▶ Text excerpt:
An Artist’s Explorations into Cultural Memory Come into Focus in Wake of ISIS Attack
Last week, the Islamic State of Iraq and Greater Syria (ISIS) released a video revealing the targeted destruction—by sledgehammers and chainsaws—of ancient art housed in Iraq’s Mosul Museum. In the footage, ISIS explains its task with a simple one-liner: “The monuments that you can see behind me are but statues and idols of people from previous centuries, which they used to worship instead of God.” This sort of maddening justification of the destruction of artifacts is, disturbingly, not a new phenomenon.
Installation view of “Records for Uncertain Times” courtesy of Taymour Grahne.
In “Records for Uncertain Times,” a timely exhibition at Taymour Grahne gallery, Lebanese artist Lamia Joreige investigates a similar tragedy from the not-so-distant past: the looting and loss of art from the National Museum of Beirut during the Lebanese wars. By considering the current state of the museum alongside its fraught, partially obscured past, Joreige explores the porous overlap of personal and political memory.
For much of the 20th century, Beirut served as a battleground for a string of conflicts that ravaged the country. On several occasions, the museum doubled as barracks. It is an aspect of Beirut’s history that many would rather forget. For instance, there is no public record of the vanished and damaged artworks. Under–Writing Beirut – Mathaf (2013), the major work and conceptual core of Joreige’s exhibition, questions this kind of inaccessibility and selective memory.

▶ What to work on:
1. In the article on Lamia Joreige's exhibition, what did the National Museum of Beirut double as on several occasions?
2. Render the following sentence from the article on Lamia Joreige's exhibition into French: "It is an aspect of Beirut’s history that many would rather forget."
3. Continue the article on Lamia Joreige's exhibition, starting after its final sentence.

▶ Given information:
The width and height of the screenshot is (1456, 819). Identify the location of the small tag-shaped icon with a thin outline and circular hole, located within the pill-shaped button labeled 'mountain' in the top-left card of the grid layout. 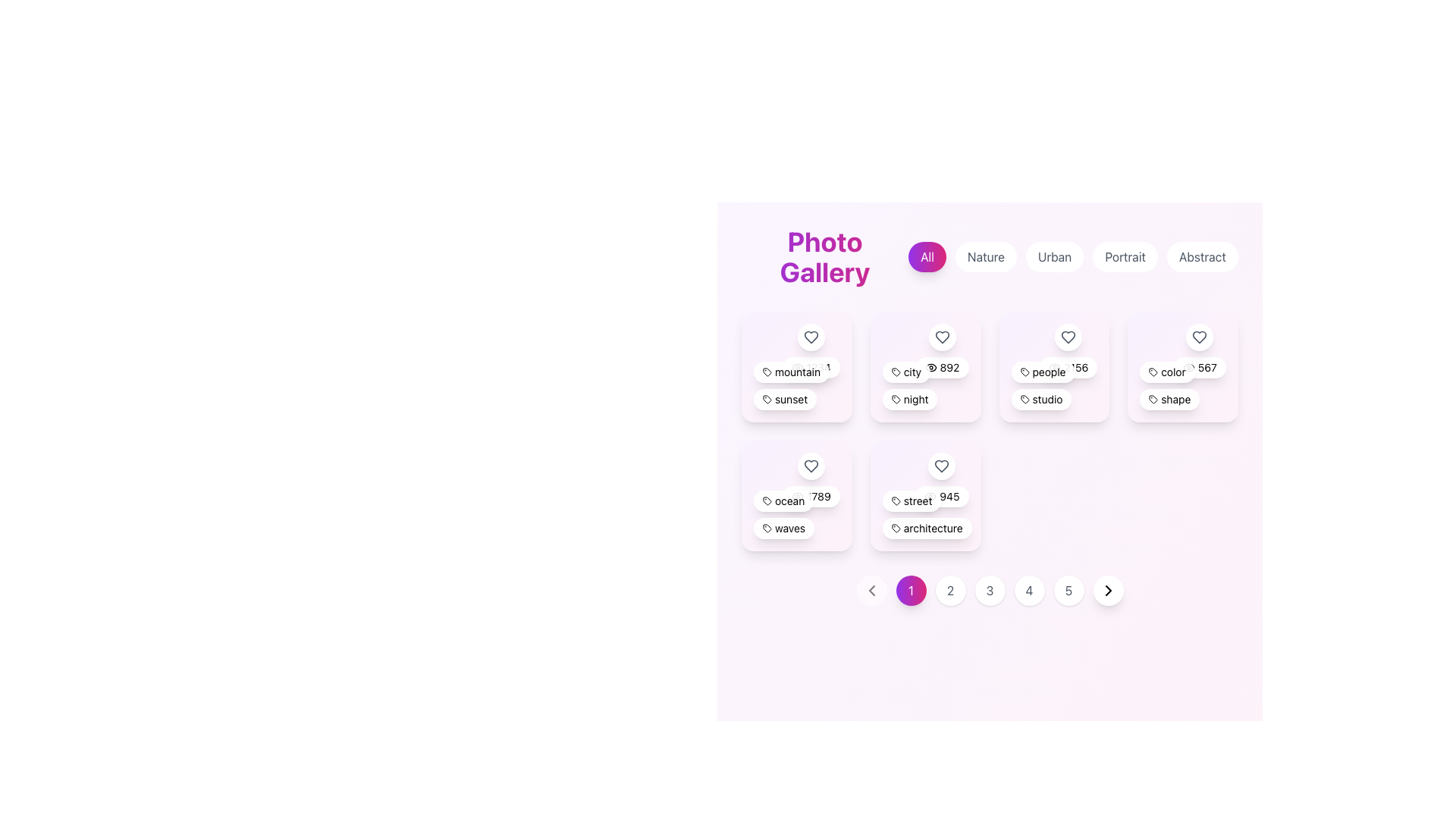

▶ Results of the tasks:
1. Barracks.

2. C'est un aspect de l'histoire de Beyrouth que beaucoup préféreraient oublier.

3.
This multimedia, multi-part piece spans the length of the gallery, mapping the site of the museum and its historical underpinnings with a diverse range of text, images, and objects. At a glance, the installation reads as a history museum display of artifacts that explore the unique character or transformation of a city. At close range Under–Writing Beirut – Mathaf surfaces as an anthropological and psychological study of the lingering aftershocks of conflict.
A series of three small photographs depicting a large, jagged hole in the museum’s Good Shepherd Mosaic feels like the crux of the installation. The hole was made by a wartime sniper in need of a lookout point, and these were some of the only images the museum would release when Joreige asked for information on damaged artworks. Inspired by these photographs, Joreige imagines the size of the sniper’s opening and his view of the city in a sculpture and video, respectively. The scale of the hole in the sculptural relief is intentionally imprecise, and the street scene in the video is contemporary. Here, Joreige uses inaccuracy and anachronism to highlight the passage of time and malleability of memory.
Joreige further combines fact and fiction in two works that center on the museum’s inventory. The wallpaper-scale piece All the objects from the national museum, visible on December 15, 2012 (2013) accurately lists what the title describes. As a pointed, cheeky foil, Objects Missing from the National Museum of Beirut (2013) is a fictional book that might contain the information that the museum refused to release. To drive home her point, Joreige closes the book and covers it with a glass case.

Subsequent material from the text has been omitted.